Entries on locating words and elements
* * * *

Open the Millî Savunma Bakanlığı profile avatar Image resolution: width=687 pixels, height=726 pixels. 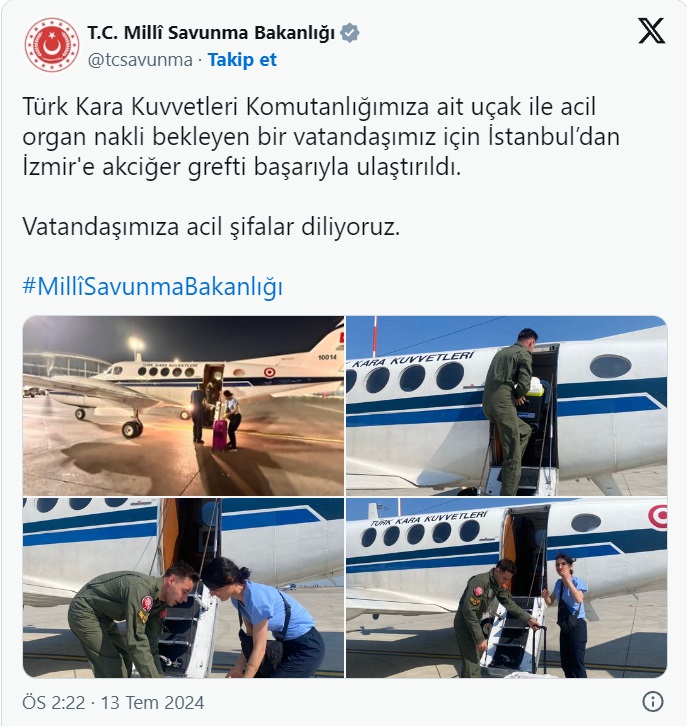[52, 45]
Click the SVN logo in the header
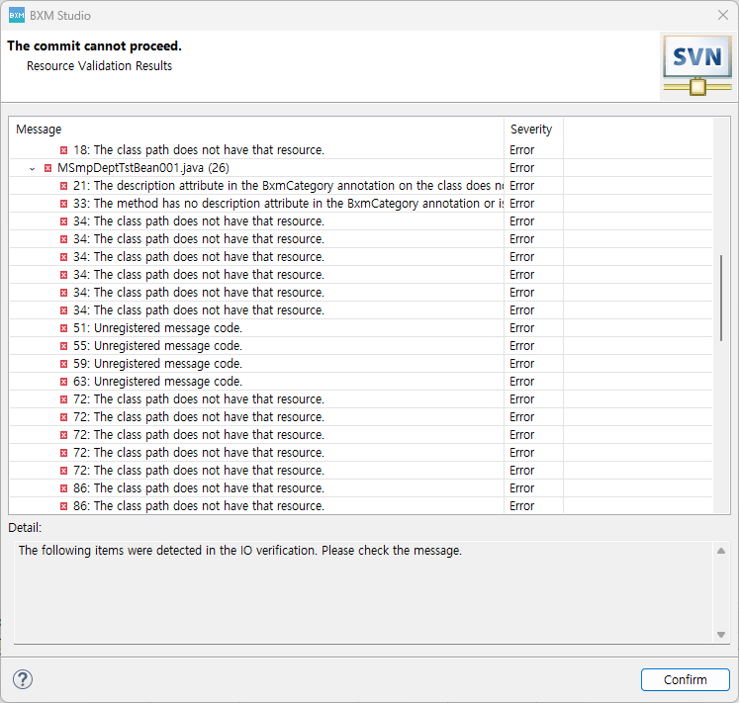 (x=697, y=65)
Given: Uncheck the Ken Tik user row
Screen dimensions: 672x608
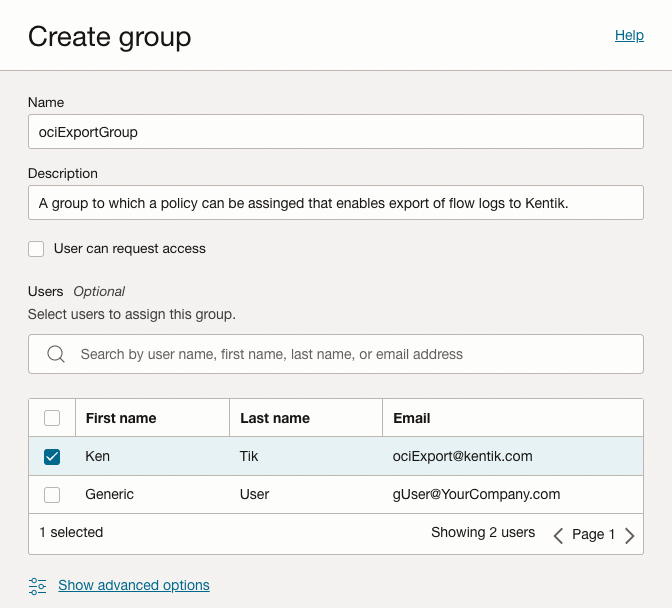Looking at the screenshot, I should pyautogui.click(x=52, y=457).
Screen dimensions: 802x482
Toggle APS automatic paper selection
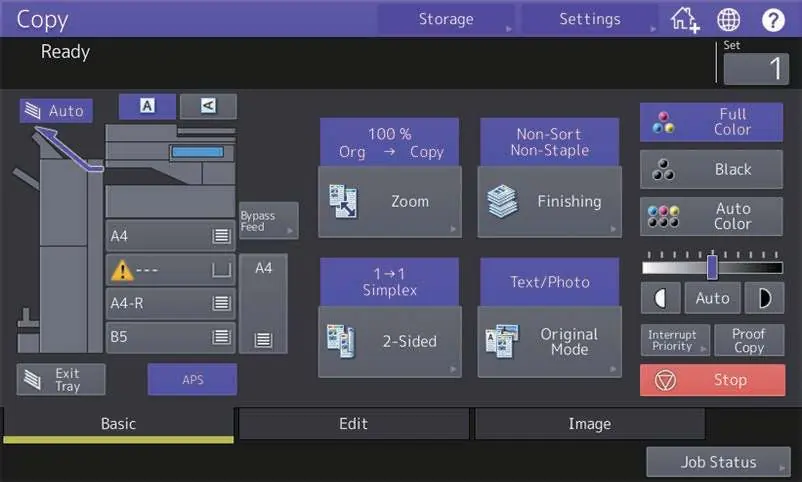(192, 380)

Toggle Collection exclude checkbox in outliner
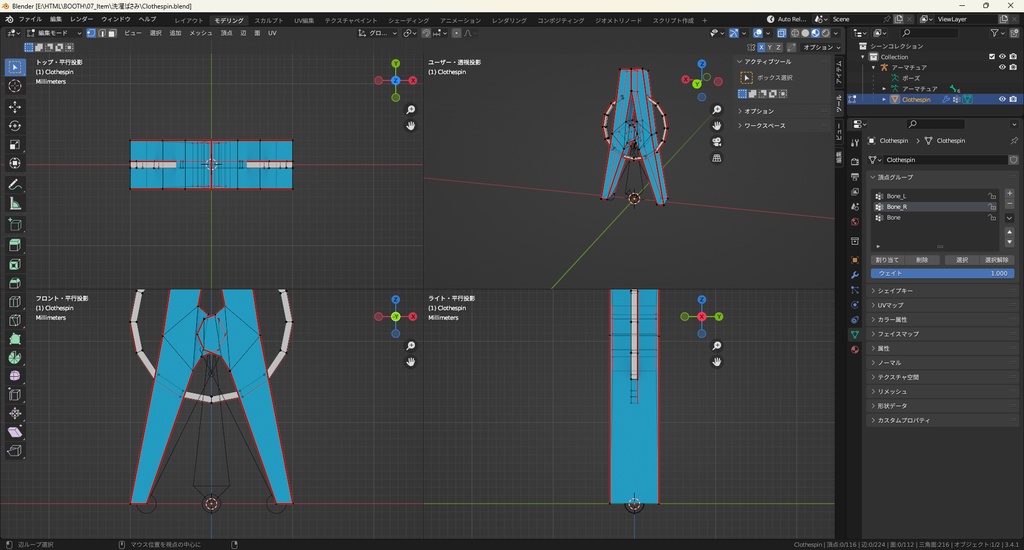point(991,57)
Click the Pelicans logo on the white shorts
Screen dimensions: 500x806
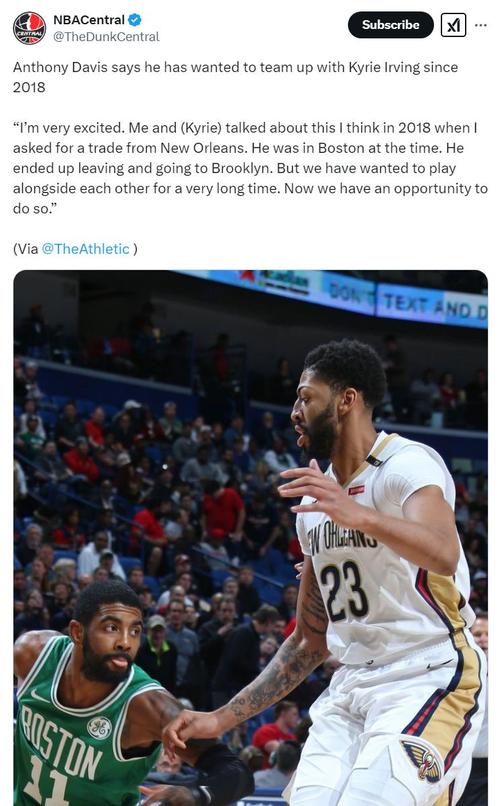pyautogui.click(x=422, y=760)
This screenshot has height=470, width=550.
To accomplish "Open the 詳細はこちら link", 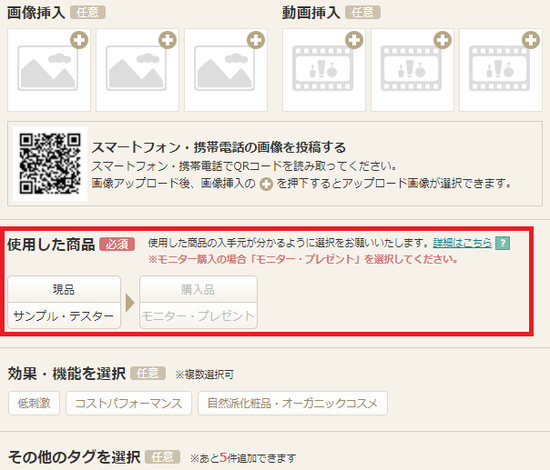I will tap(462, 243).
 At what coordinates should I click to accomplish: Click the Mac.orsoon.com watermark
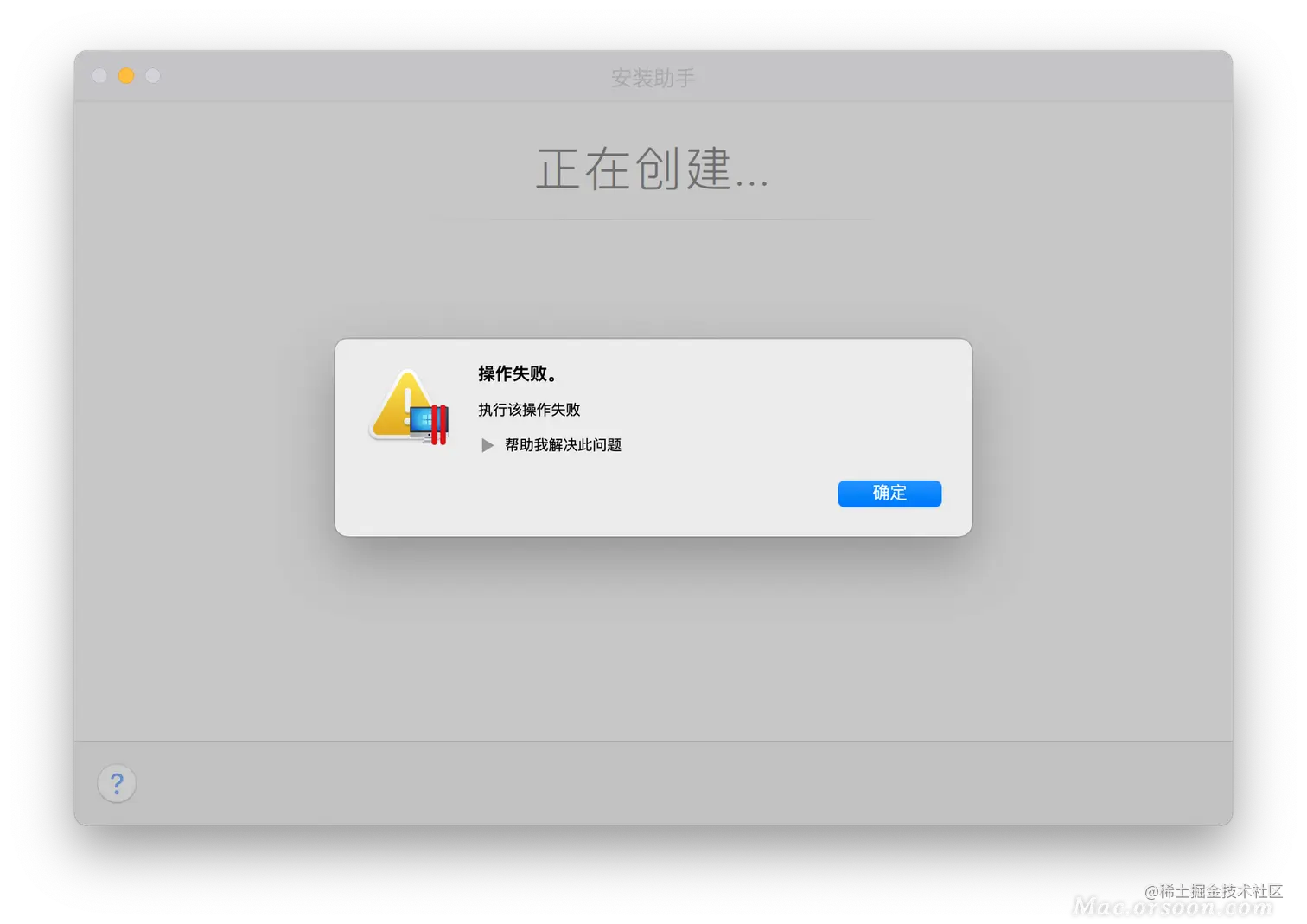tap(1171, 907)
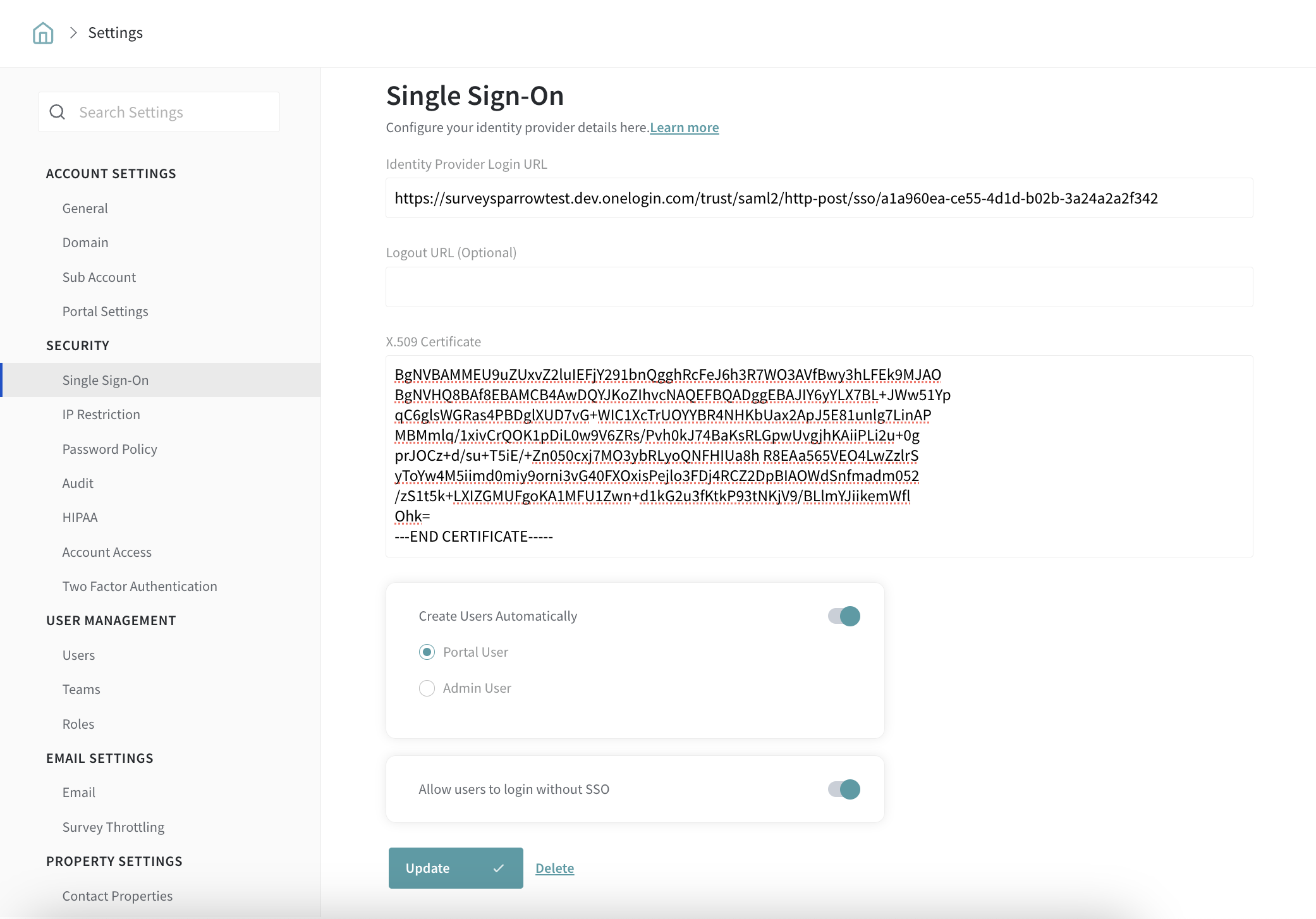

* * * *

**WHAT TO WORK ON**: Reproduce everything from the line containing "Click the SVN logo in the header" down to the line containing "pyautogui.click(x=422, y=760)", keeping every line identical to the records and leaving the pictures out.

**RESPONSE**:
Click the SVN logo in the header
 (x=697, y=65)
Given: Uncheck the Ken Tik user row
Screen dimensions: 672x608
Looking at the screenshot, I should pyautogui.click(x=52, y=457).
Screen dimensions: 802x482
Toggle APS automatic paper selection
(192, 380)

Toggle Collection exclude checkbox in outliner
point(991,57)
Click the Pelicans logo on the white shorts
Screen dimensions: 500x806
pyautogui.click(x=422, y=760)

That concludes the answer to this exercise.